The translation of evidence-based practices to the bedside requires flexibility to change traditional ways of practice. The paradigm shift of responsibility for reducing healthcare-associated infections (HAIs) from infection control professionals to multidisciplinary patient care teams has facilitated the adoption of interventions with evidence suggesting a clinical benefit.
Shifting accountability to the clinicians has led to implementation of timely, sustainable and successful HAI prevention strategies. A recent publication on reducing unnecessary urinary catheter use illustrates the impact that team-led initiatives can achieve by leveraging the use of technology.
Parry and colleagues  describe the implementation of a nurse-directed catheter removal protocol on urinary catheter use and CAUTI rates at a 300-bed community teaching hospital. Despite extensive education regarding best practices for insertion and maintenance of urinary catheters, CAUTIs represented 28% of all HAI cases, consistent with nationally reported data. As virtually all healthcare-associated UTIs are caused by instrumentation of the urinary tract, the initiative aimed to reduce both indwelling urinary catheter use and CAUTIs on all patient care units.
The informatics team used an electronic medical record (EMR) system with physician order entry and nursing documentation to build charting modules, which reinforced the appropriateness of catheter use. Parameters for catheter removal by nursing staff were based on 2009 Healthcare Infection Control Practices Advisory Committee recommendations  and were approved by clinical and administrative leadership.

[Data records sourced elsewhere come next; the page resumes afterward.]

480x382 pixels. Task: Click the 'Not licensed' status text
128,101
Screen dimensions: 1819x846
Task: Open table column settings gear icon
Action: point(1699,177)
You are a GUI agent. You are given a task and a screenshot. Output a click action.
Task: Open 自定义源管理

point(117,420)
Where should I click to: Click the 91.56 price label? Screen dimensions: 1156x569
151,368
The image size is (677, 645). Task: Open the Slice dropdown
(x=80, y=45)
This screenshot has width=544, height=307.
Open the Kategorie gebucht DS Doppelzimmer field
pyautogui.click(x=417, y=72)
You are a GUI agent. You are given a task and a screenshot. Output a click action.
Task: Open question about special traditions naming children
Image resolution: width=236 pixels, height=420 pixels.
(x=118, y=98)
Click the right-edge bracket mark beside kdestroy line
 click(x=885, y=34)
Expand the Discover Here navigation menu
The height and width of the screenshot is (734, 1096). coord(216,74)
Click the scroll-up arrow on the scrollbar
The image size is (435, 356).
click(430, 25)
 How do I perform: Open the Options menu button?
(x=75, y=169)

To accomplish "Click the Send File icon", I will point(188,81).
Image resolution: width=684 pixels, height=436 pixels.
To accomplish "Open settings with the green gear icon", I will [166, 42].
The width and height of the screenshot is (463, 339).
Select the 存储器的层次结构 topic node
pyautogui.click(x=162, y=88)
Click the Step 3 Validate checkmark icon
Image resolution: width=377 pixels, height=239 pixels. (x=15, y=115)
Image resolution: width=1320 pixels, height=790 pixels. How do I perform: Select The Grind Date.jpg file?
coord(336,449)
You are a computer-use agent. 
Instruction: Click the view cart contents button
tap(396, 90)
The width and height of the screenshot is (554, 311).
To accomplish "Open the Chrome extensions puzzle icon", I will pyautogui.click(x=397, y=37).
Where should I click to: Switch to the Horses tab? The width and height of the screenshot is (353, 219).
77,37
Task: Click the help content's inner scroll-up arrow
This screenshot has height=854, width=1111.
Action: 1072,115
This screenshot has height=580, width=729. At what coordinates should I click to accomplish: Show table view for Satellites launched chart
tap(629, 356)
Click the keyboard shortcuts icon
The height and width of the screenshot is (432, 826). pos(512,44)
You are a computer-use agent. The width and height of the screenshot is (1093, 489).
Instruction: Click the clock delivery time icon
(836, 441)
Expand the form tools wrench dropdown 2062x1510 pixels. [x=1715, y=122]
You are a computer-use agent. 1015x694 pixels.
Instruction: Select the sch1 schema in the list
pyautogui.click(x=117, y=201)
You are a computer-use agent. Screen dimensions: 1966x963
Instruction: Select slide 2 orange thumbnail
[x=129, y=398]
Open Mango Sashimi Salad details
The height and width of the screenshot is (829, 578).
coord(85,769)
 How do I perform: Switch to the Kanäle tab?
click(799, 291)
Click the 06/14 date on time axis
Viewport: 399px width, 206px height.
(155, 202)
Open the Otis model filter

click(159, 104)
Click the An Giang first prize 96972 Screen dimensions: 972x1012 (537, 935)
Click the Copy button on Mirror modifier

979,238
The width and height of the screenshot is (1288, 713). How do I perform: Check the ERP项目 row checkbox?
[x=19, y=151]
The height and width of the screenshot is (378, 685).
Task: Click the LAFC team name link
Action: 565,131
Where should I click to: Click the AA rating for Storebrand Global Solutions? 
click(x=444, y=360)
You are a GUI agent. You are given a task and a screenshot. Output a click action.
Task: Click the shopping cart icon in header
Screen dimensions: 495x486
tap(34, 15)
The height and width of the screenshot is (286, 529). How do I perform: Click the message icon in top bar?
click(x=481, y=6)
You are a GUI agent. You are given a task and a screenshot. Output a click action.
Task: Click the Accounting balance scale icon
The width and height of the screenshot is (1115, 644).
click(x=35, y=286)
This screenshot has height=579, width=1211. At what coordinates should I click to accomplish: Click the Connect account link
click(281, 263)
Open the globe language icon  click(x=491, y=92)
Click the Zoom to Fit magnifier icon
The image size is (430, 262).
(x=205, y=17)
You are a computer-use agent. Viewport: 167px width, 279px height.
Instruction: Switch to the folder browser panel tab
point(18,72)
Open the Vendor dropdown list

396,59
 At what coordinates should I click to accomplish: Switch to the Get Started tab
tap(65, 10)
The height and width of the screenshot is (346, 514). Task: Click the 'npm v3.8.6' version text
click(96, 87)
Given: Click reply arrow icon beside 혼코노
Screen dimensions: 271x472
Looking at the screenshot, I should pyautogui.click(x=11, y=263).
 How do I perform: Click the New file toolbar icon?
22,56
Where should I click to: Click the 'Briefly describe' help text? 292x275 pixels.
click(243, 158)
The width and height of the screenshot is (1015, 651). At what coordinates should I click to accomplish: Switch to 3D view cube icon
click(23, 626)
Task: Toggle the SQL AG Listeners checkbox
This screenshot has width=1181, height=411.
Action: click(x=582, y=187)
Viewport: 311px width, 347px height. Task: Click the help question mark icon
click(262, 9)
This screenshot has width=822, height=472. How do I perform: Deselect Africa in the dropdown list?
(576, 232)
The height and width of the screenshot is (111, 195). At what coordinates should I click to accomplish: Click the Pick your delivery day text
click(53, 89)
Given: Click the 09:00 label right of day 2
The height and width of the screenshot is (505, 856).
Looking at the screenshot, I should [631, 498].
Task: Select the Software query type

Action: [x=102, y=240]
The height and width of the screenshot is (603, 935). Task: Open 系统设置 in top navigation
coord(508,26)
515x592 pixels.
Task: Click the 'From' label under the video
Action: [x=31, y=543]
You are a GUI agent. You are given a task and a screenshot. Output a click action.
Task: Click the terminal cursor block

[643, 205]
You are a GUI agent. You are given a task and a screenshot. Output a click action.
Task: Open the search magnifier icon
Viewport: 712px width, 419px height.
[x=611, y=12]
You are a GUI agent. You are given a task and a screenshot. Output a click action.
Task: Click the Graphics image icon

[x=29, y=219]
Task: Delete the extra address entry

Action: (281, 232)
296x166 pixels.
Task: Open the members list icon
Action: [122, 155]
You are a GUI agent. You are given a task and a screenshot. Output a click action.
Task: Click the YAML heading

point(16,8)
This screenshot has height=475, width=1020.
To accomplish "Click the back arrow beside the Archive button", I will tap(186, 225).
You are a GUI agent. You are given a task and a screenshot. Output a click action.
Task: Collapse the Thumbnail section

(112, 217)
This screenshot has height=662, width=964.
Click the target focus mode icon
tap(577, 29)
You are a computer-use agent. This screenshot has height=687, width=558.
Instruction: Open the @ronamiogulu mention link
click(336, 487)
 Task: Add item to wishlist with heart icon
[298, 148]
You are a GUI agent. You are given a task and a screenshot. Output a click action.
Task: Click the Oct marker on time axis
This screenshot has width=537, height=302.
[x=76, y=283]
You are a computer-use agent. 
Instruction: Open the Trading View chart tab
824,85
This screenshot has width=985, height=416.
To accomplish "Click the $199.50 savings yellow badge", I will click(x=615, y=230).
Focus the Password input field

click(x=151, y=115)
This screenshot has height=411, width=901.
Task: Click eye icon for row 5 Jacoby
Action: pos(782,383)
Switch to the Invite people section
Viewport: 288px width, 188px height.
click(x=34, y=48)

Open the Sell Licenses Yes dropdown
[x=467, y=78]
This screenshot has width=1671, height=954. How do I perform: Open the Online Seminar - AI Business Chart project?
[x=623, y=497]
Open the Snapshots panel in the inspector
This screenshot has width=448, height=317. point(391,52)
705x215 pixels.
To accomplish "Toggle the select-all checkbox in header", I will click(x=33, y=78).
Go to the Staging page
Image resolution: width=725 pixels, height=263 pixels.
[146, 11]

A physician order for a catheter requires criteria for catheter insertion mapped to the nursing checklist, which triggers a "foley maintenance protocol." A device-specific charting module provides for nursing documentation of patient voiding method and serves as a physician reminder of the catheter's presence. During the intervention period, infection preventionists using NHSN definitions performed CAUTI surveillance. Over a 36-month period, the team achieved a 50% hospital-wide reduction in catheter use and a 70% reduction in CAUTIs.
This interventional study is a notable example of a team-led performance improvement initiative focused on the translation of evidence-based practices to the bedside. A key operational strategy was the use of technology to assist with “hardwiring” the required work redesign and modifying the well-established habits of the clinicians.
The use of informatics tools should also be considered to decrease the effort and resources required for the monitoring of process and outcome metrics aimed at HAI reduction.